*** Opening of Records shown ***

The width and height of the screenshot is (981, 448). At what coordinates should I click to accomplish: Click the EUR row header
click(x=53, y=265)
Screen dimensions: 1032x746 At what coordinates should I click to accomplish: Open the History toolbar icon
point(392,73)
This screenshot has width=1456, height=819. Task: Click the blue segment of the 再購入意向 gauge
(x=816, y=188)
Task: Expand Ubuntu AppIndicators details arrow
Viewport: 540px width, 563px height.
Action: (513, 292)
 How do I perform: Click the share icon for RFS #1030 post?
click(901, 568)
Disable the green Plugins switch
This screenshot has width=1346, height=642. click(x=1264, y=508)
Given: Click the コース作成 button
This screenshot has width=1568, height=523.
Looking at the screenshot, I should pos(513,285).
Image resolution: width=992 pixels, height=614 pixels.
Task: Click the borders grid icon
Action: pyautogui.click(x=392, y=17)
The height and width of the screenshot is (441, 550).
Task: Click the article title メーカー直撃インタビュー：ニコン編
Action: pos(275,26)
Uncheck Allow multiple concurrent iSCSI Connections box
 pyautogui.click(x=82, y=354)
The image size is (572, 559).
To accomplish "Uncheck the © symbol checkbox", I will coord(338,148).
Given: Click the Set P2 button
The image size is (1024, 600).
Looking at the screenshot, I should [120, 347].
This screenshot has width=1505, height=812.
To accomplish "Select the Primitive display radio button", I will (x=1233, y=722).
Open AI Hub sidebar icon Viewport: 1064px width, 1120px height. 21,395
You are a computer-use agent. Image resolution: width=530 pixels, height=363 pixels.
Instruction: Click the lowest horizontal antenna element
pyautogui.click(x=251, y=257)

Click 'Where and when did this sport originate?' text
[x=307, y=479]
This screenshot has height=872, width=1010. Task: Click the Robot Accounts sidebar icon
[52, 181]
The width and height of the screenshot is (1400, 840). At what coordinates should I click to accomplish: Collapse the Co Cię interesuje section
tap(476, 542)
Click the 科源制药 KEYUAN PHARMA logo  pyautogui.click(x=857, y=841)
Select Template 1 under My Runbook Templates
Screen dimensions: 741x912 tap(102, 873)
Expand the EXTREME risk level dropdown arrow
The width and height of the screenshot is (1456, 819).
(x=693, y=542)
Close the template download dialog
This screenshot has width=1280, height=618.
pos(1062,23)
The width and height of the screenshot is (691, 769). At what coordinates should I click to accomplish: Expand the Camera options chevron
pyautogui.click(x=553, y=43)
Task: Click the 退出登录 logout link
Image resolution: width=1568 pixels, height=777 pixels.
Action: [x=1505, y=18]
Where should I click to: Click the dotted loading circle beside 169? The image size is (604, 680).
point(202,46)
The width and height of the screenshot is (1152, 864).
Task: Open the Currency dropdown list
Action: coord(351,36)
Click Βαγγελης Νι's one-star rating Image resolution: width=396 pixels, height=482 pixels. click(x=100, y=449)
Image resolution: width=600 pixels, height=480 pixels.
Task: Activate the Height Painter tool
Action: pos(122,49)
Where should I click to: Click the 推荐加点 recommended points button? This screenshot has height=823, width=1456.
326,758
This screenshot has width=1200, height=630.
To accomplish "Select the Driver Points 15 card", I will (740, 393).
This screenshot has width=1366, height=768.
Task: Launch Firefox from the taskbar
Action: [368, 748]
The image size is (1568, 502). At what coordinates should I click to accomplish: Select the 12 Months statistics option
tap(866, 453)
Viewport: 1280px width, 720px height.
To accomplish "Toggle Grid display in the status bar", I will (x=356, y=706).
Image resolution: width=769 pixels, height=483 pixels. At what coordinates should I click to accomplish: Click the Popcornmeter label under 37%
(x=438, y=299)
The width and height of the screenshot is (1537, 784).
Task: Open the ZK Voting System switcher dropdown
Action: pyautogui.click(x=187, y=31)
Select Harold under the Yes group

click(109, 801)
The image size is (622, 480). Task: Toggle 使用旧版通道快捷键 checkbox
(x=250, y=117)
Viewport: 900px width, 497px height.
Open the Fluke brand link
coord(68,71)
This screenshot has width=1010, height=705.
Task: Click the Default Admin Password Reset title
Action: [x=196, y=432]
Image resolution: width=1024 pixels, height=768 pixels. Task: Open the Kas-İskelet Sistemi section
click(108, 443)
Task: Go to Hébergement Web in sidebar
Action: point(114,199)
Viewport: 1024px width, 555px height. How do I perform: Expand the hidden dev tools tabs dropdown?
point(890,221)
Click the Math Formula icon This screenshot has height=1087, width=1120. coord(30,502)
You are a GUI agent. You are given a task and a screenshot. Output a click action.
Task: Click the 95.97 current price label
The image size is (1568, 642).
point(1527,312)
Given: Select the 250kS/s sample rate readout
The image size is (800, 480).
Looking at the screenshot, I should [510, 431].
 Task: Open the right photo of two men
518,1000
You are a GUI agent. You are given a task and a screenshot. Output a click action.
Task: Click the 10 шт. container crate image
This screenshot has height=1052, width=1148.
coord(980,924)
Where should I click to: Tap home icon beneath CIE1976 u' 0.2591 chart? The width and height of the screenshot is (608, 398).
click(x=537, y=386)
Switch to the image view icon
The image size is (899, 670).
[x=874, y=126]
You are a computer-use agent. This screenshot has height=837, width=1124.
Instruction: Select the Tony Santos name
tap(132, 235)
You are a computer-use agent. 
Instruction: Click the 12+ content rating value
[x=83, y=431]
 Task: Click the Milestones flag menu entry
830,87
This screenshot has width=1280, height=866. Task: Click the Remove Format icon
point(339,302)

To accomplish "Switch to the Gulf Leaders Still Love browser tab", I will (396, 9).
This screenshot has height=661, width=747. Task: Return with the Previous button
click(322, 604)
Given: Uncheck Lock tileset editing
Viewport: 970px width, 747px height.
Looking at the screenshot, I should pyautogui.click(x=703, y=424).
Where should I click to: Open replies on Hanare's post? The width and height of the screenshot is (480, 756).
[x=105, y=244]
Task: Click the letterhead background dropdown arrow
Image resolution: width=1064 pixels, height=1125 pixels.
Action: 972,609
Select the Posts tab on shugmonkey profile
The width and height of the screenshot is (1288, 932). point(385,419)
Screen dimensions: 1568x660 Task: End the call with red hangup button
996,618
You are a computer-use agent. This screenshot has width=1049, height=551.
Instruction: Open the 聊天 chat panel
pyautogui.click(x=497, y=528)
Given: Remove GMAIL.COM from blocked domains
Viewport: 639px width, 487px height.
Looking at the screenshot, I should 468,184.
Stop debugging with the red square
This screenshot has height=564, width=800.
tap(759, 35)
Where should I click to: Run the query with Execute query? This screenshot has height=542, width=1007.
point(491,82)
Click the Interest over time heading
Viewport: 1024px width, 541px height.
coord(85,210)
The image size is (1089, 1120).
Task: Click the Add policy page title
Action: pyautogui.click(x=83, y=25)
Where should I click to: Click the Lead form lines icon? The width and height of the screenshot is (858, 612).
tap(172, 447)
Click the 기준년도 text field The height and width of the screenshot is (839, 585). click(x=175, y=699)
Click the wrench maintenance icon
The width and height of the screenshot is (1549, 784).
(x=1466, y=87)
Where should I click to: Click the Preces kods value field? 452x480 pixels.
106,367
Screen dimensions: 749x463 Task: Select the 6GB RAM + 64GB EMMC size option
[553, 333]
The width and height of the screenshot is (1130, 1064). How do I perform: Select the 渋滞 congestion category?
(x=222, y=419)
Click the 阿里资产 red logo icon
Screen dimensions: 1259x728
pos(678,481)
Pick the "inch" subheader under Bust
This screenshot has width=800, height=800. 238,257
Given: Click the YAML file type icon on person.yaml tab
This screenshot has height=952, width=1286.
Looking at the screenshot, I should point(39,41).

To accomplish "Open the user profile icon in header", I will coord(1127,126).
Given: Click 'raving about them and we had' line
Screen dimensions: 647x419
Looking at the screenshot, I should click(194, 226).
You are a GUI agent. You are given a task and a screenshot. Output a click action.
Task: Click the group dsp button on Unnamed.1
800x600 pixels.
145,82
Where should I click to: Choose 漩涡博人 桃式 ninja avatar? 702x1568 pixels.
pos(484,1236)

*** Close of Records shown ***

Activity —
Print, without alteration, only the lines above between the one holding "Screen dimensions: 749x463" and the one holding "Given: Click the YAML", inclusive.

Answer for the task —
Screen dimensions: 749x463 Task: Select the 6GB RAM + 64GB EMMC size option
[553, 333]
The width and height of the screenshot is (1130, 1064). How do I perform: Select the 渋滞 congestion category?
(x=222, y=419)
Click the 阿里资产 red logo icon
Screen dimensions: 1259x728
pos(678,481)
Pick the "inch" subheader under Bust
This screenshot has width=800, height=800. 238,257
Given: Click the YAML file type icon on person.yaml tab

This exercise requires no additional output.